As a card-carrying progressive Christian and ordained clergy in the United Church of Christ, I’m stoked about the splash my denomination made in the news this week. On Monday, April 28, 2014, the UCC was the lead plaintiff in a case that asserts that a North Carolina law that threatens clergy with fines and jail time if they perform a wedding ceremony absent a legal marriage license is a violation of religious rights. In other words, the denomination is siding with couples and clergy persons in North Carolina who want to participate in a same-gender marriage in their own church without the privilege of a legal marriage license. (North Carolina law defines marriage as between one man and one woman. The United Church of Christ allows clergy to perform same-gender weddings.)

What is even more important to me than the secular assertion of religious freedom is the bold proclamation that our Christian faith is one of inclusion, not exclusion; a faith of radical welcome,  not alienation; a faith that sides with the underdog, the oppressed, not with the principles and powers. Jesus sat around and ate with the excluded — women, the poor, the sick, the tax collectors. His first disciples were a bunch of hapless low-class laborers. HE was a low-class laborer. Still, he boldly entered the temple, shocked the elders with his teachings and knowledge of the Torah. He offended those same leaders and Roman authorities when he pointed toward what those teachings really meant for revolutionary day-to-day living.
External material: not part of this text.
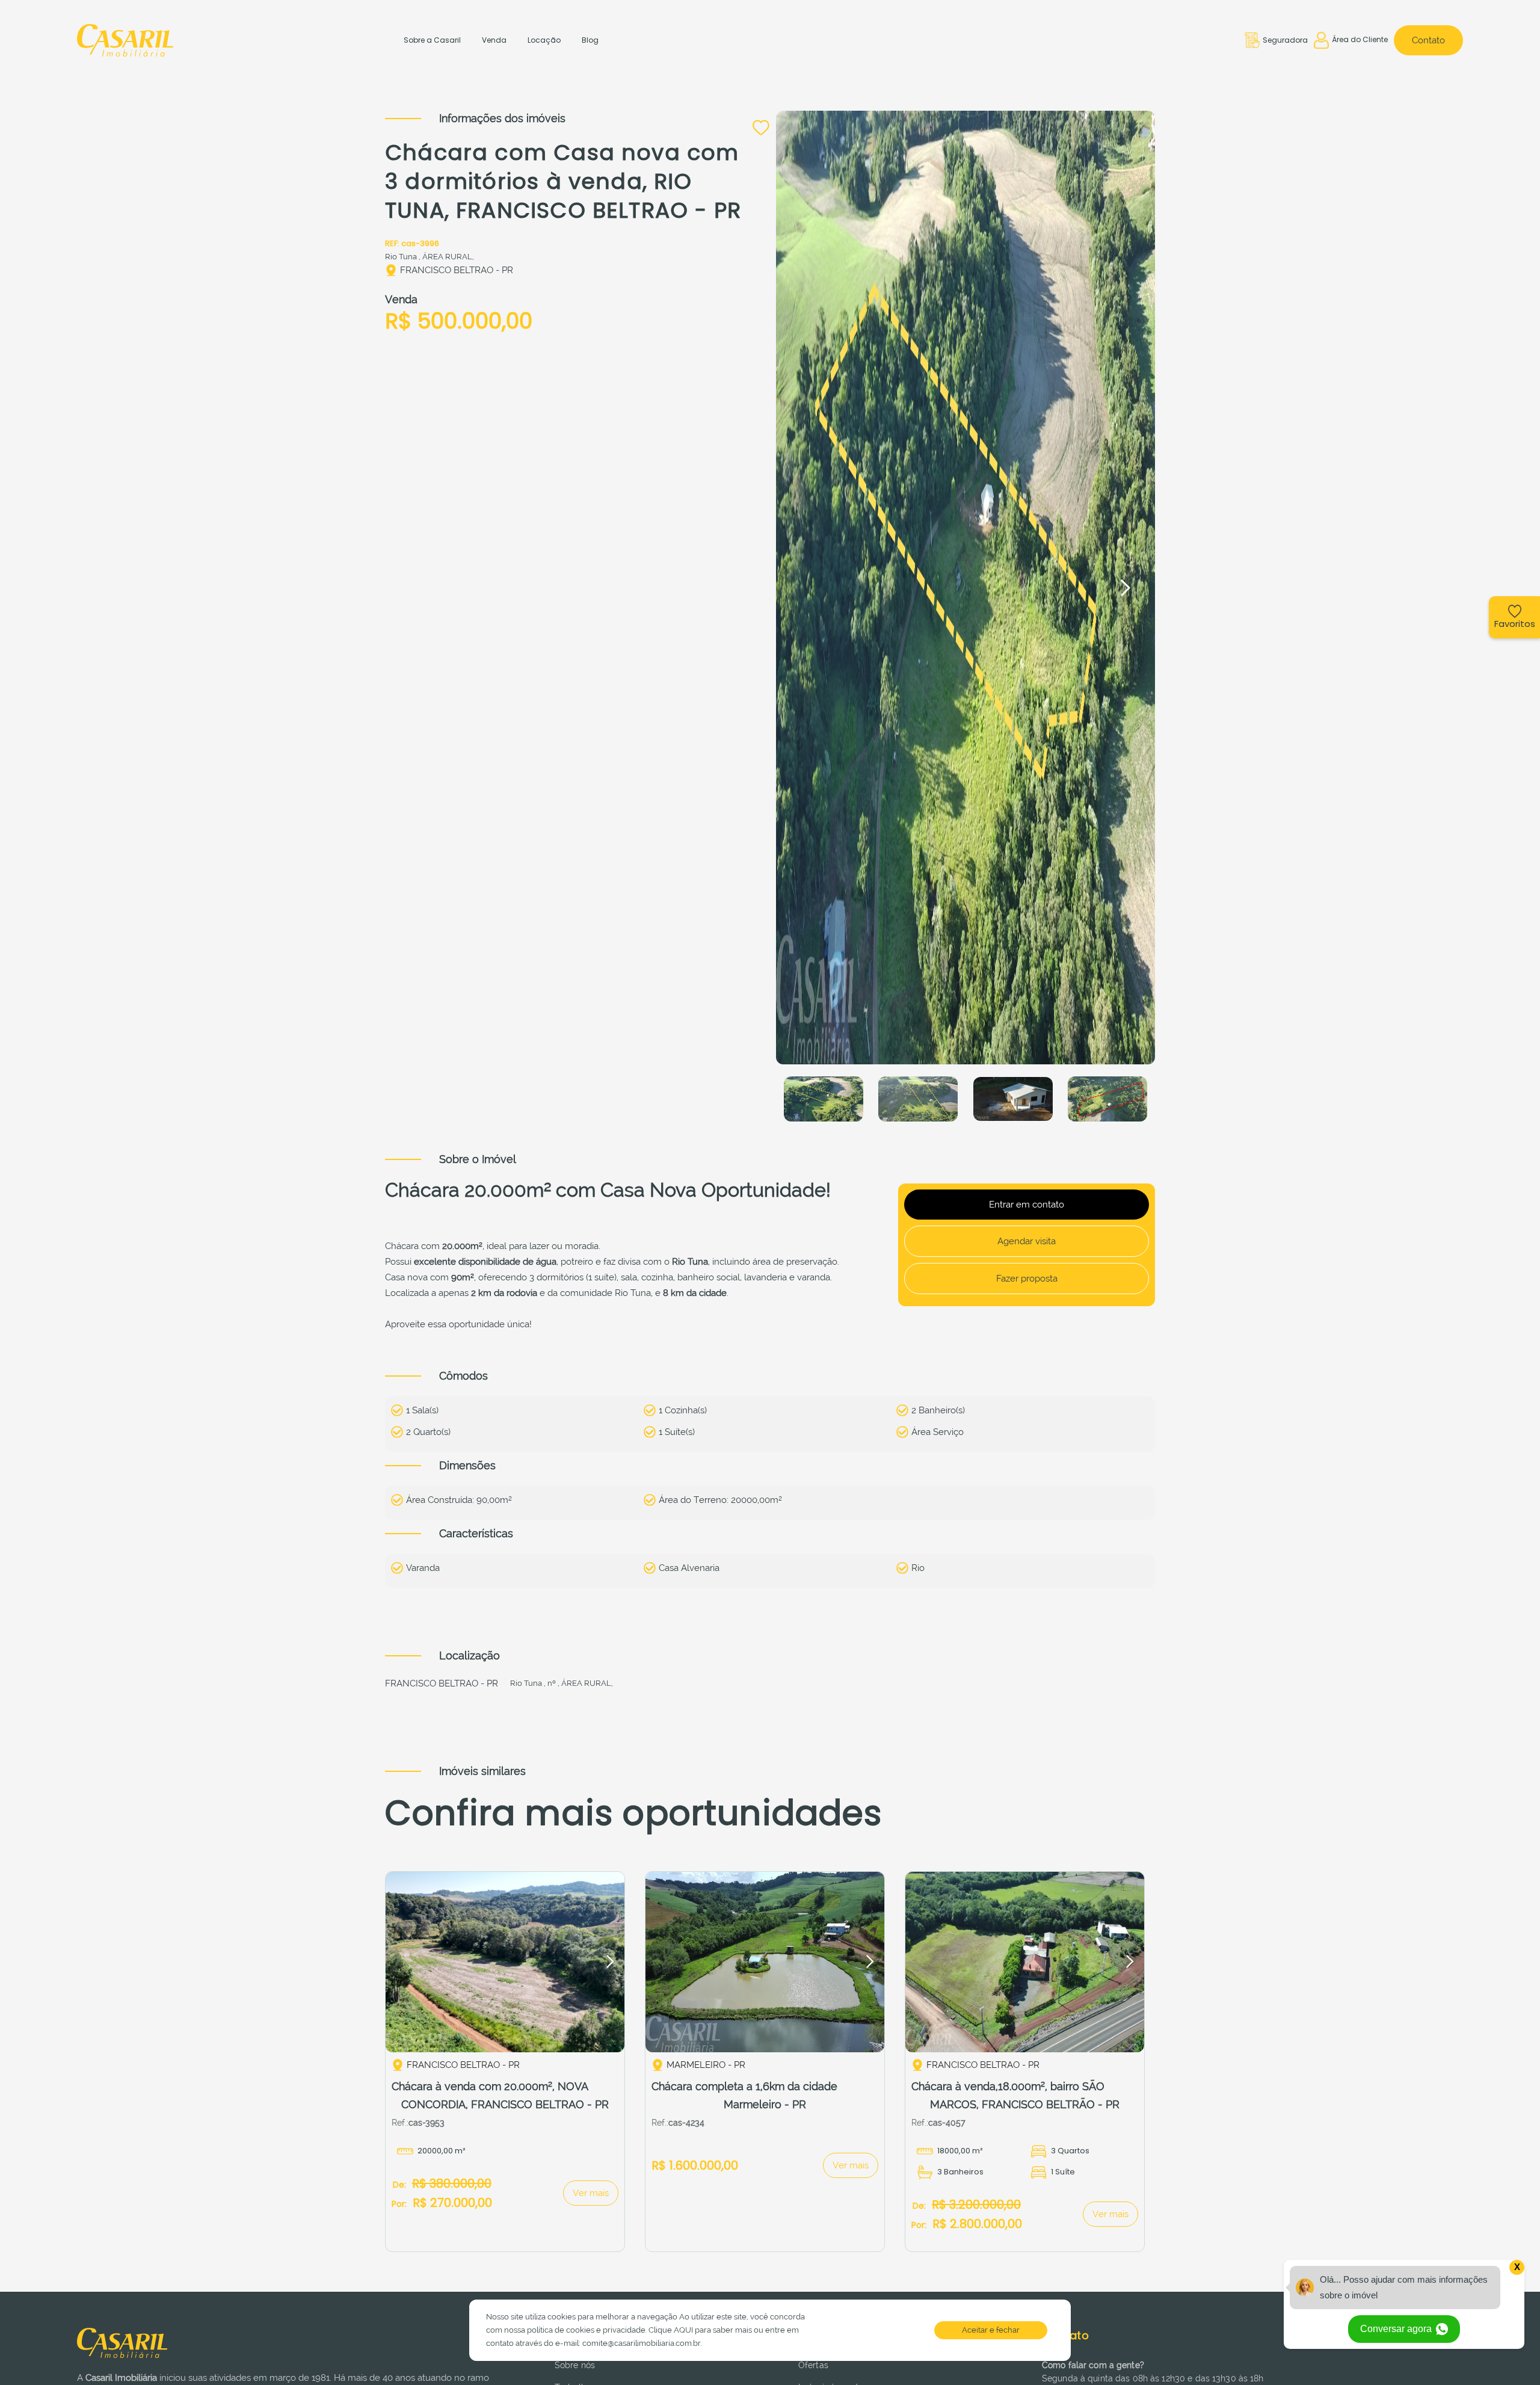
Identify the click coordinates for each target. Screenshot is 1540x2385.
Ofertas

Research studies have shown that young people aren’t leaving the church because of Jesus. They are leaving the church because they don’t see enough Jesus in the church. Let’s brings some Jesus back to our churches. Progressive Christians, in this glorious season of Eastertide, I beg you to roll back that giant, heavy stone, open your eyes, defy death and get your a** out of the tomb, and come back from the dead. Jesus — a common, poor, laborer who died a shameful, horrible death — DID. And the world’s never been the same.

How can you boldly transform the world with your faith?